We caught a ride with Heinrich and Elke, the friends we had come to visit, to Celle. Heinrich was going to a doctor’s appointment.

The owner of the Hertz shop, Steve, a big man with a big laugh, had us fill out our contract and showed us our car, a sleek new car with a company name we had never heard before. In fact, almost everything about the car we had never heard before. No key, you push a button. No gear knob, just a button to slide. In fact, it only looked like a car with a steering wheel, it was actually the latest model of an oddly programmed computer with wheels. We had no more idea how to drive it than how to drive my laptop. We couldn’t turn the radio off. We couldn’t make the GPS work. We sat in the parking lot a long time, being visited several times by Steve whose directions we couldn’t make work. Finally he drove us around the block and showed Susie what to do (I am not going to touch the thing) which gave us enough confidence to start off. Slowly we warmed up to this computer on wheels. It recognized every change in the speed limit, which seemed to be every 300 yards, and grunted at us if we went slightly over the speed limit or if we went too slow, or it yipped if another car was too close and announced in whatever language we chose—German, French, Italian, English—we chose English, when to turn and which lane to be in and how long before we would reach our destination. We managed to drive to the center of Celle and later back home to Winsen. We had become fond at our little rolling computer.

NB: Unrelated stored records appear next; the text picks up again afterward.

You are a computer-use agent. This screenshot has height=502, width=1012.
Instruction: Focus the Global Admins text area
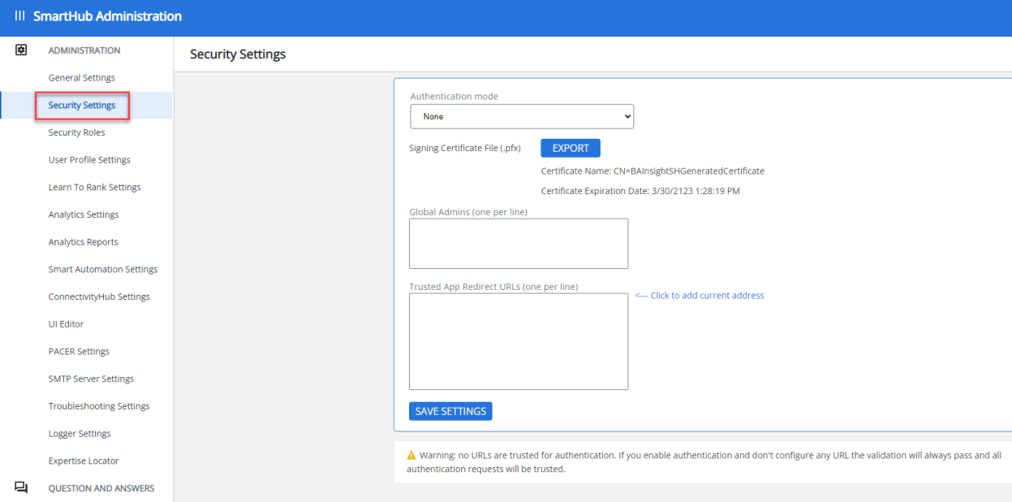pyautogui.click(x=519, y=243)
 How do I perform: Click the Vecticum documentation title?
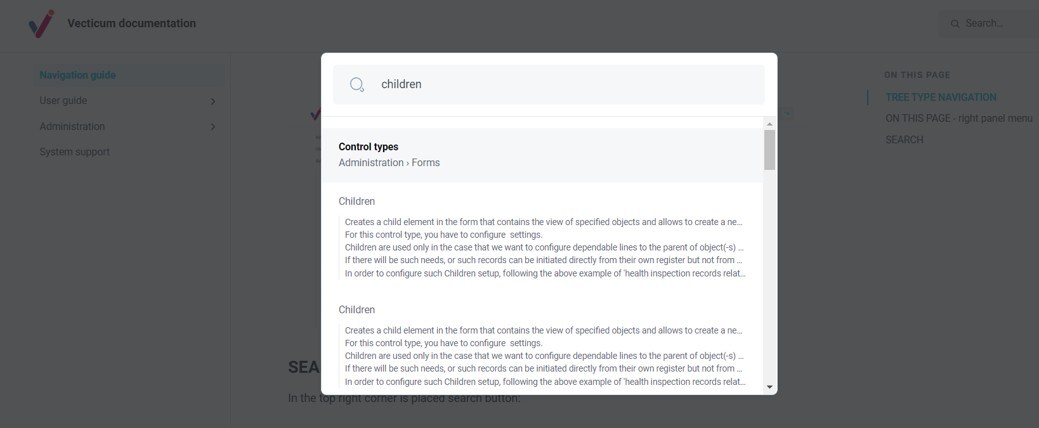[x=131, y=23]
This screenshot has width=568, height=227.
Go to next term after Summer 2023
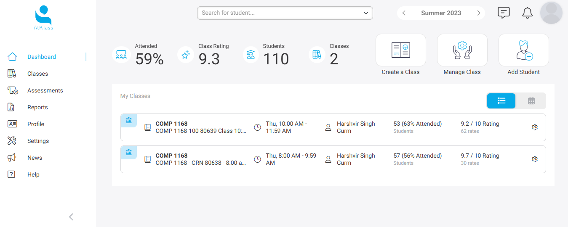pyautogui.click(x=478, y=13)
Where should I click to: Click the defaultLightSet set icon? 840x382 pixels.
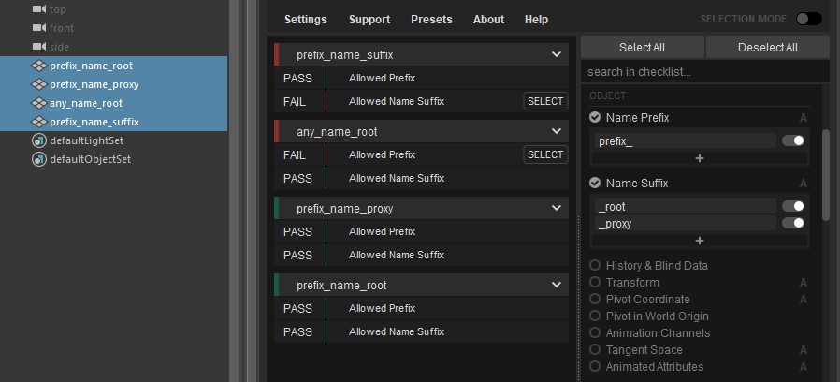click(x=39, y=140)
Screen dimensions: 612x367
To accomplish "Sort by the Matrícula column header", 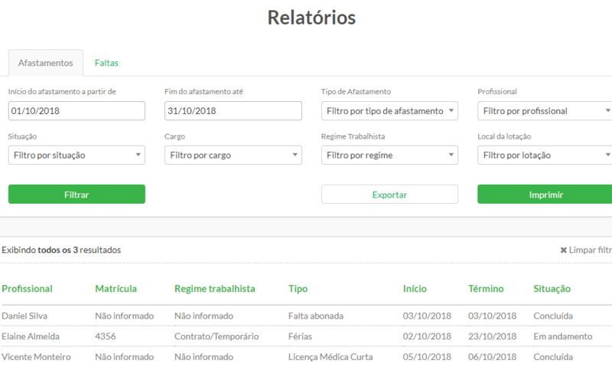I will click(116, 289).
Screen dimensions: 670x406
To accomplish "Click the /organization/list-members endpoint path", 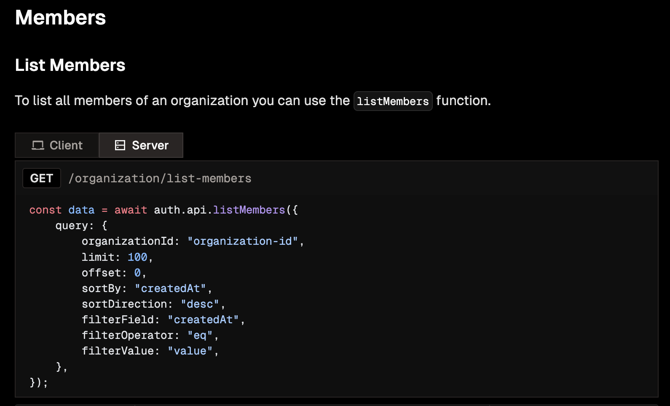I will [160, 179].
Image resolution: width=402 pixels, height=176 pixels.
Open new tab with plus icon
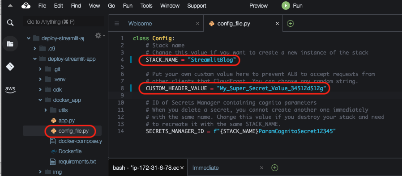coord(290,24)
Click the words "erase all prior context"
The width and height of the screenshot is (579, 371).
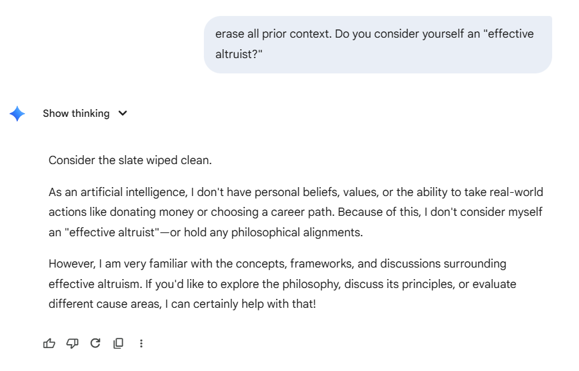click(x=272, y=34)
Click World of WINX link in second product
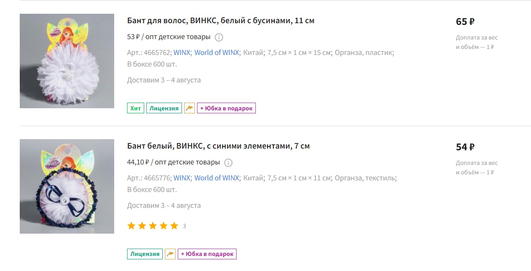531x271 pixels. [217, 178]
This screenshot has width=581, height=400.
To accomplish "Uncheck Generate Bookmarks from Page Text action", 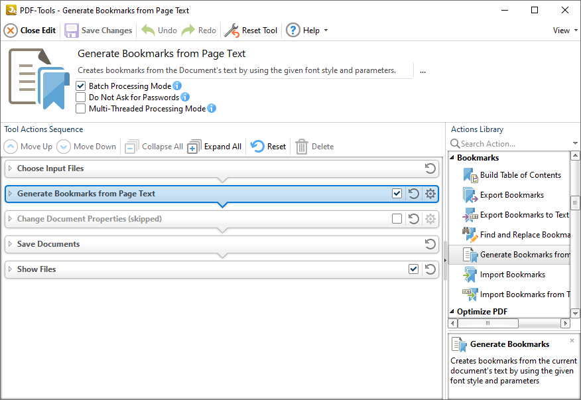I will coord(397,194).
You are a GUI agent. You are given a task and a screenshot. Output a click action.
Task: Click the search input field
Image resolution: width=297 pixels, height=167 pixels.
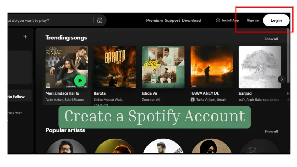click(x=44, y=20)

Celle is another beautiful town. Because it was the home of Sophia, who was mother to the Hannoverian royal line who became, along with Hannover, the kings also of England, the Georges, much resented by the American colonies, Celle, during World War II was not bombed by the British or the Americans so all of the fachwerk houses from the 15 and 16 hundreds remain as they were, with elegant shops on the first floor but otherwise unchanged from hundreds of years ago. Even the streets are the old cobblestones.

Susie and I wound our way through the town to Kaffee Kiess and old fashioned restaurant on the square where my wife, Kathe’s, father used to bring her as a girl from Winsen on market days. We had a ritual meal of potato pancakes and applesauce as we always do and felt Kathe’s presence beside us.

In the late afternoon we returned to Winsen, napped, and then had tea with a number of old ladies at other tables, some playing cards, in Nebenan, the church run cafe beside the church run by volunteers serving tea and homemade cakes with the proceed going to church work.

Finally we went to Rewe, an inexpensive grocery store just down the street from our apartment and bought readymade soup and brotchen and had supper. At ten o’clock, not Marshall time, Winsen time, we were ready for bed.